Votre question porte sur le caractère crédible de cette diminution de 40 % de la consommation d’énergie. C’est cette donnée qui fonde notre stratégie nationale bas-carbone ; elle est ambitieuse, mais elle est dans la ligne des trajectoires européennes et elle peut être atteinte grâce à une efficacité énergétique accrue.
Ce défi mobilisera bien sûr nos savoir-faire. Mais nous agissons déjà concrètement et je citerai deux exemples.
Sur la rénovation des bâtiments, MaPrimeRénov’ permet de faire des économies d’énergie significatives : 800 000 dossiers auront été déposés cette année.
Sur le parc automobile, nous avons octroyé, depuis le début du quinquennat, 400 000 bonus écologiques et 860 000 primes à la conversion finançant l’achat de véhicules propres et moins consommateurs.
Les scenarii de RTE nous donnent donc la possibilité d’atteindre une électricité décarbonée dans une stratégie d’efficience énergétique.
M. Bruno Belin. Pas une seule fois vous n’avez prononcé le mot « nucléaire » !
M. le président. La parole est à M. Jean-Pierre Moga, pour la réplique.
M. Jean-Pierre Moga. Premièrement, madame la ministre, il me semble, mais vous n’en avez pas parlé, que le nucléaire est une partie de la solution, et non un problème. (Applaudissements sur les travées des groupes UC, INDEP, RDSE et Les Républicains.)
Deuxièmement, nous devons défendre notre modèle au niveau européen, notamment en ce qui concerne la taxonomie.
Troisièmement, vous pouvez compter sur le Sénat, en particulier sur sa commission des affaires économiques, pour être une force de proposition pragmatique et sérieuse pour l’avenir de notre indépendance énergétique ! (Applaudissements sur les travées des groupes UC, INDEP, RDSE et Les Républicains.)
harcèlement scolaire (i)
M. le président. La parole est M. Fabien Gay, pour le groupe communiste républicain citoyen et écologiste. (Applaudissements sur les travées du groupe CRCE.)
M. Fabien Gay. Monsieur le ministre de l’éducation nationale, de la jeunesse et des sports, le 5 octobre dernier, la jeune Dinah, 14 ans, s’est suicidée. Nous adressons toute notre solidarité à sa famille ainsi que nos plus sincères condoléances. Un enfant qui se donne la mort, c’est un drame pour la République et c’est un échec collectif.
Nous devons faire en sorte que de tels drames ne se reproduisent pas.

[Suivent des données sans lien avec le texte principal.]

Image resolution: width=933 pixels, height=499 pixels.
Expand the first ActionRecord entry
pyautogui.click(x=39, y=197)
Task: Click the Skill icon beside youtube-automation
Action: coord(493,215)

Dinah était à un âge où l’on quitte l’enfance, où les projets et les rêves d’avenir se construisent, un âge où la socialisation est fondamentale ; un âge où, pour ces raisons mêmes, l’on est particulièrement fragile.
Il appartient au parquet de Mulhouse d’apporter des réponses quant à la responsabilité de ce drame, mais il semble que Dinah ait été victime de harcèlement scolaire. Aujourd’hui, plus de 700 000 élèves sont susceptibles de subir cela. On sait l’extrême difficulté, pour ces victimes, de parler, de peur d’être incompris, ou de devoir subir des représailles. Elles doivent être accompagnées et trouver une oreille attentive.
Le lancement, sur votre initiative, du programme pHARe de lutte contre le harcèlement à l’école porte-t-il de premiers résultats ? Ce programme sera-t-il suffisant ? Il nous semble également vital d’enrayer la disparition progressive des personnels médico-sociaux des établissements.
Je ne peux parler ici de ce sujet difficile, très délicat, teinté d’une émotion forte, sans évoquer les raisons de ces violences. Celles-ci sont sans doute multiples et complexes, mais je ne peux m’empêcher de m’interroger : la banalisation, voire l’acceptation, des discours de haine, d’intolérance et de racisme, particulièrement dans l’arène politico-médiatique, déteint partout, y compris à l’école. Ces problèmes se posent également sur les réseaux sociaux, lesquels, on le sait, ne font guère d’effort pour les modérer.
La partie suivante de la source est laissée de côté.